La guerre des portes a bien eu lieu
Ça n’a l’air de rien, une porte posée sur des rails, mais en 1996, pour les artisans, comme pour les familles, c’est le petit plus qui change tout. D’autant que l’ennemi de toujours, PSA, prépare lui aussi une camionnette mixte pour le travail comme pour la famille. Mais Jacques Calvet est alors aux commandes de l’entreprise. N’étant pas vraiment le boss le plus dispendieux de la planète auto, il refuse à ses ingénieurs l’adjonction d’une porte latérale. Les Partner et Berlingo borgnes débarquent sur le marché quelques mois après le Kangoo et c’est un bide compréhensible. Il faudra attendre l’arrivée d’un nouveau PDG (Jean-Martin Folz) pour voir fleurir une porte. Mais pendant ce temps, Renault en a rajouté une seconde. Damned, encore raté.

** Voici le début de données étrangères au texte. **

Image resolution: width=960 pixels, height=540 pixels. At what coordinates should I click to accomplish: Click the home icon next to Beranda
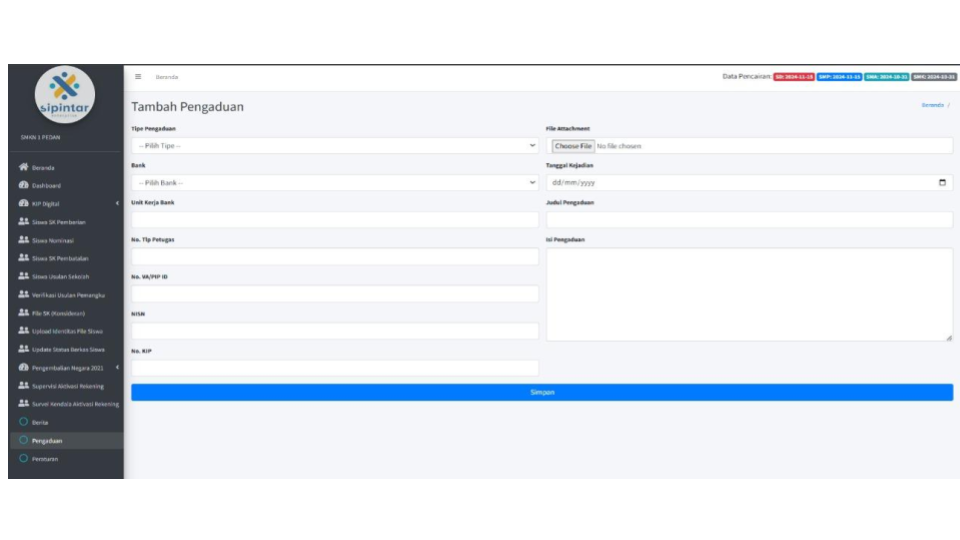coord(22,167)
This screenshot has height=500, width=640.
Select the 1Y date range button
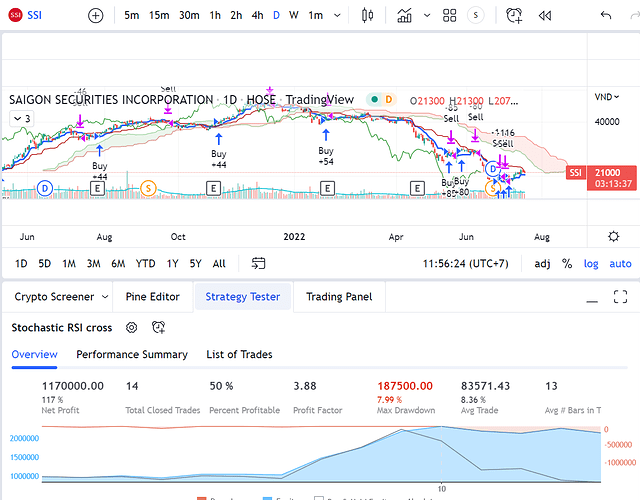[173, 263]
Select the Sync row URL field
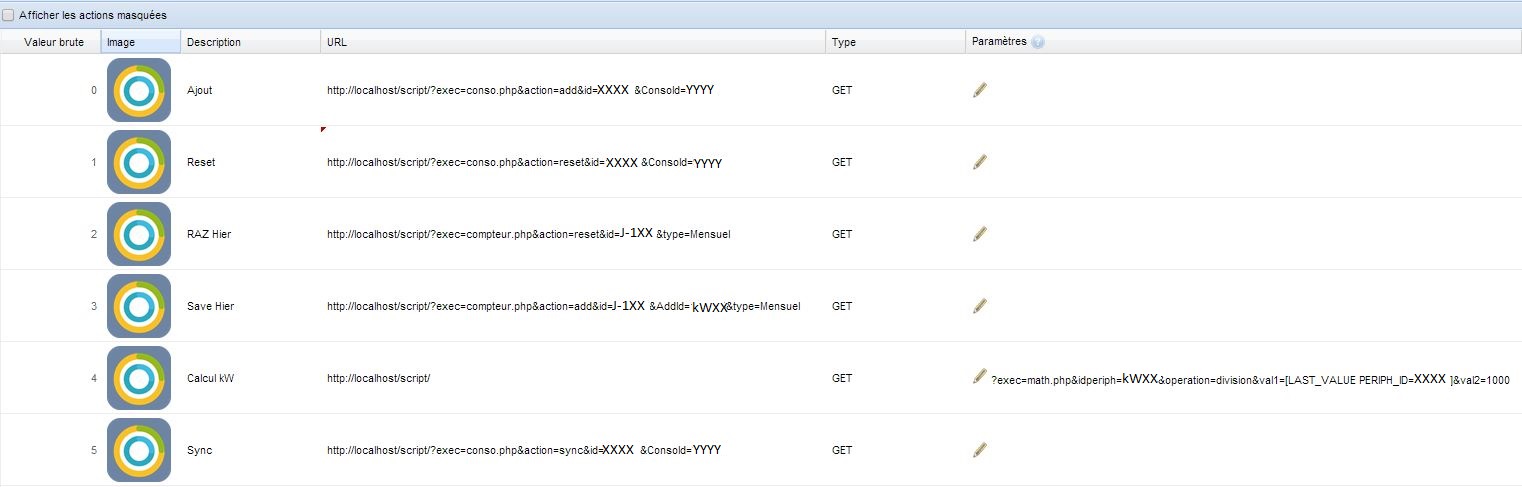 [523, 450]
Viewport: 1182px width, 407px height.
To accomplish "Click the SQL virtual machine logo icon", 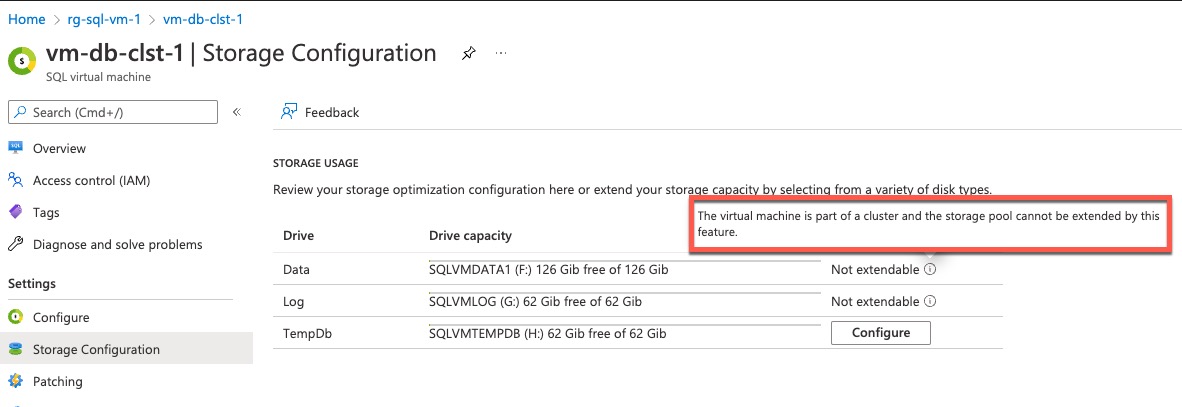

Peugeot et Citroën ont bien fini par rattraper leur retard en matière d’ouvrants, mais depuis ce temps, Renault et son Kangoo ont toujours gardé une longueur d’avance dans les ventes. Des ventes qui se sont évidemment tassées, les camionnettes étant malmenées d’abord par les monospaces, puis par les SUV. Mais les voilà de retour cette année avec un festival de nouveautés. Car il s’en vend tout de même près de 200 000 par an dans leur livrée « civile » à travers l’Europe. Et ces versions ne représentent que 30 à 40 % de l’ensemble selon les modèles. Le restant étant toujours constitué d’utilitaires à tout faire.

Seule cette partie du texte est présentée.